◆ WHAT IS EXPECTED ◆
Copy every line of the listing below word for word, omitting the pictures.

◆ DATA LINES ◆
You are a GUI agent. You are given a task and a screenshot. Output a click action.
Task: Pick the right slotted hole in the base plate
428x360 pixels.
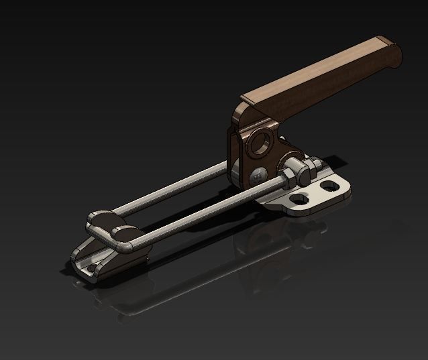coord(328,184)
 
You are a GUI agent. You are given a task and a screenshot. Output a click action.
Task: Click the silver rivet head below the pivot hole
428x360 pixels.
coord(258,176)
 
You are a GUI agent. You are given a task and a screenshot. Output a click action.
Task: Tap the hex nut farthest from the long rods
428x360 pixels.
coord(311,164)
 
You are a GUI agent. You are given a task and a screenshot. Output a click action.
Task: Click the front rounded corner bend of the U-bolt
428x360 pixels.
coord(124,247)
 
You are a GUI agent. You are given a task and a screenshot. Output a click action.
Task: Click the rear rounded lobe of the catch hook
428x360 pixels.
coord(101,218)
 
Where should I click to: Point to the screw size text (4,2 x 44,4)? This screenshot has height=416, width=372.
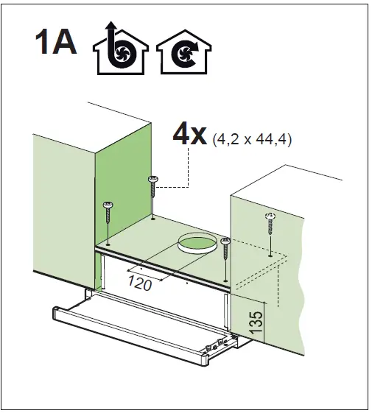[250, 139]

◆ SOLUTION FOR THIS TASK ◆
You are a GUI agent. You are given a task and a screenshot. Output a click action.
Task: Pick the right slotted hole in the base plate
428x360 pixels.
coord(328,184)
 
You are a GUI agent. You are given a task and a screenshot. Output a click action.
Task: Click the silver rivet head below the pivot hole
428x360 pixels.
coord(258,176)
 
You are a GUI agent. You are given a task and a screenshot. Output a click action.
Task: Tap the hex nut farthest from the long rods
428x360 pixels.
coord(311,164)
 
You are a GUI agent. You are given a task and a screenshot. Output a click action.
Task: Click the front rounded corner bend of the U-bolt
428x360 pixels.
coord(124,247)
 
You are a GUI agent. You are given a task and a screenshot. Output a click action.
Task: Click the rear rounded lobe of the catch hook
428x360 pixels.
coord(101,218)
 
Where should I click to: Point to the screw size text (4,2 x 44,4)? This screenshot has height=416, width=372.
[250, 139]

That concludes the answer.